Certo sarebbe stato bello che anche per questo “sistema”, così perfetto da diventare un format replicabile, ci fosse stato il dispiegarsi della vocazione investigativa che il nostro giornalismo ha mostrato in questi giorni nel caso del Comune di Roma, l’analogo rispetto del mandato di indagare e informare cui assistiamo. Invece intorno alla poderosa realizzazione  da subito c’è stato un convergere estasiato di agiografi del genio creativo italico, pronti a giurare sulla efficacia del prodotto Made in Italy, intenti, anche prima che il tacitare ogni perplessità anche dei tecnici diventasse sistema di governo, a dileggiare e irridere preoccupazioni e dubbi di professoroni gufi e disfattisti. Perfino ora che anche a occhi profani dovrebbe sembrare evidente che un intervento e tecnologie approvate nel 1988 potrebbe essere superate, invecchiate, sorpassate e probabilmente inadeguate anche a fronte di tremendi, e molto annunciati quanto rimossi, cambiamenti climatici.

 E altrettanto sobriamente silenziosa è stata l’opposizione, al Caf, fronte dal quale è sortito tutto l’impianto della salvaguardia tramite Mose, ai governi del dopo Tangentopoli, ai più recenti se nel 2013, dicastero Letta,  alla presenza del Ministro Lupi si è officiata una di quelle liturgie che piacciono alla seconda repubblica quanto alla prima, l’ennesima inaugurazione di un po’ di “roba” da mostrare in giro e se nel Def 2015 c’è uno stanziamento di 221 milioni destinati a opere complementari.

Il fatto è che non occorreva essere ingegneri idraulici per sollevare delle perplessità. E non serviva nemmeno militare delle file dei garantisti a intermittenza per preoccuparsi della struttura messa in piedi per gestire gli interventi prescritti dalla legge per salvare Venezia.

Bastava interrogarsi sulla natura del soggetto incaricato, quel concessionario, un vero mostro giuridico, cui fanno capo progettazione, gestione, realizzazione e infine controllo del Mose, quel Consorzio Venezia Nuova alla cui presidenza si sono avvicendati in forma bipartisan quello che oggi è capogruppo al Senato del Pd, poi Franco Carraro, onusto della gloria di Grandi Eventi, poi un banchiere-economista, Savona, infine il papà – così si definiva- del Mose, l’ingegner Mazzacurati, a “coordinare” una corazzata di imprese, dalla quale si sfila l’Impregilo ma nella quale resta quale maggiore azionista la Mantovani Spa, in auge anche grazie ai suoi manager fin dalla Prima Repubblica, un nome che ritorna di continuo in tutti i lavori in Laguna e nel Veneto: strade e autostrade, passanti, tram, bonifiche, rigassificatori, ospedali, inceneritori, darsene, operazioni immobiliari e, perché no? un’influente partecipazione agli azionariati delle stesse opere nelle quali si è prodigata.

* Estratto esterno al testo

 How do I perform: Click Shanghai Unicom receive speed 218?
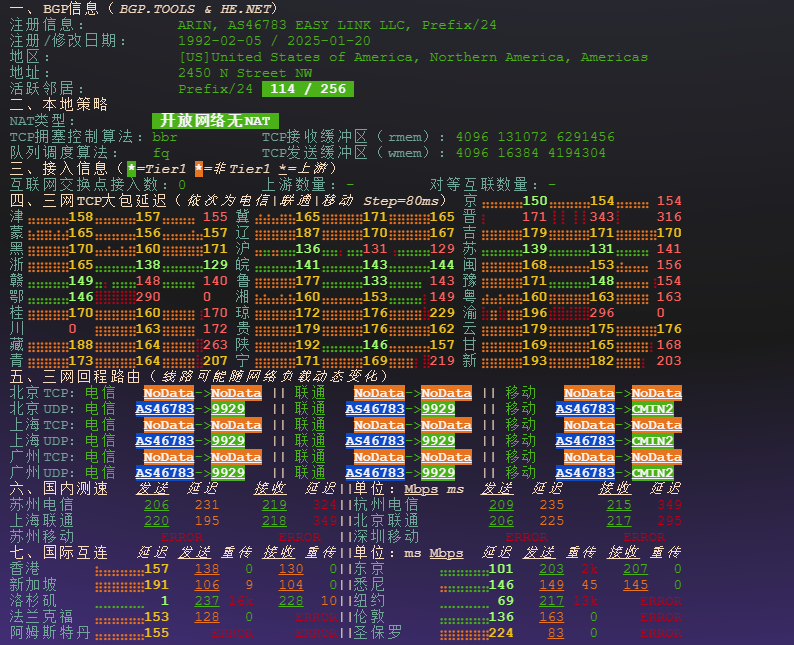click(274, 521)

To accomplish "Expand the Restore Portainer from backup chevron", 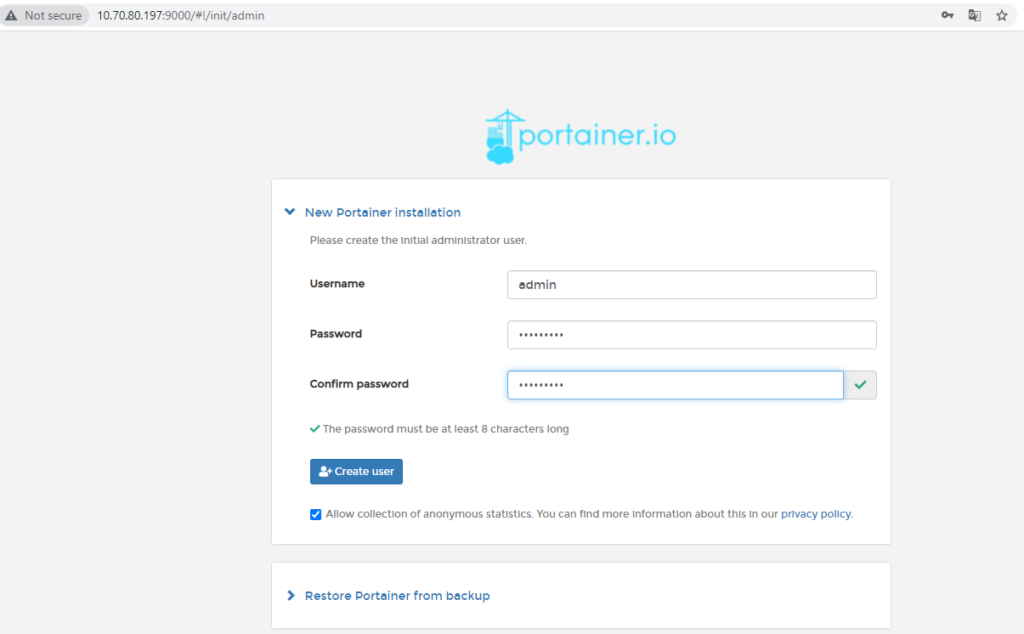I will tap(291, 596).
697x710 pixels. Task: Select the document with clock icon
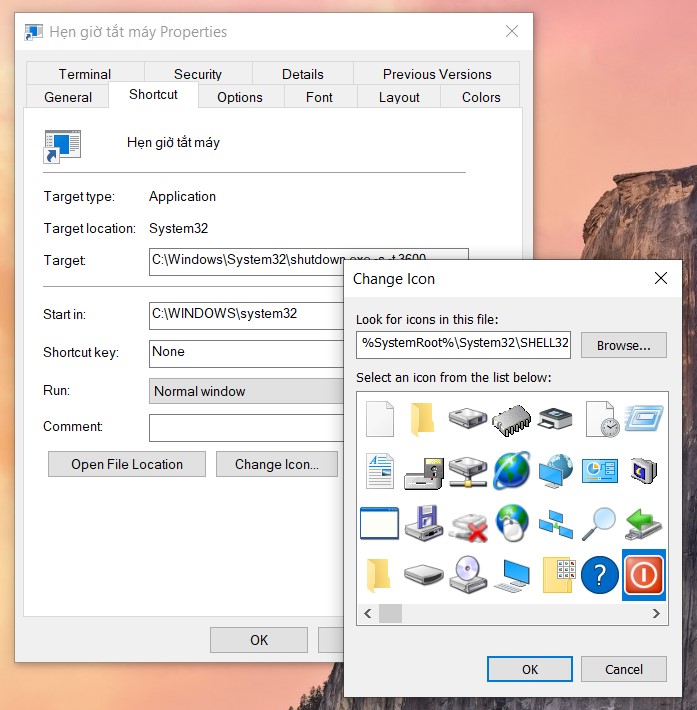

Sarebbe bastato questo a suscitare qualche sospetto anche prima dell’intervento dei Pm. Sarebbe bastato osservare quanto ci fosse di forzato e incongruo nell’affidare a un soggetto unico, malgrado la ferma opposizione della Corte dei Conti, compiti decisionali e progettuali, competenze nella gestione e nella realizzazione, funzioni di sorveglianza e controllo, secondo l’immaginifica, originaria visione concettuale di un ministro, Nicolazzi, che verrà condannato nel corso di una inchiesta di Mani Pulite, ma che ha fatto scuola, forse proprio per questo.

Perché il Mose non è solo un modello idraulico. E’ il format esemplare cui si è guardato per tutte le operazioni di malaffare cresciute in quel limo rappresentato prima ancora che dalla pratica di corruzione, dalla corruzione delle leggi, piegate a interessi privati, promosse per favorire rendite e speculazioni, segnate dall’eccezionalità di emergenze nutrite per legittimare regimi speciali, commissari straordinari, deroghe e licenze. E non c’è da stupirsi, pare che le grandi fortune italiane vengano e crescano dal fango.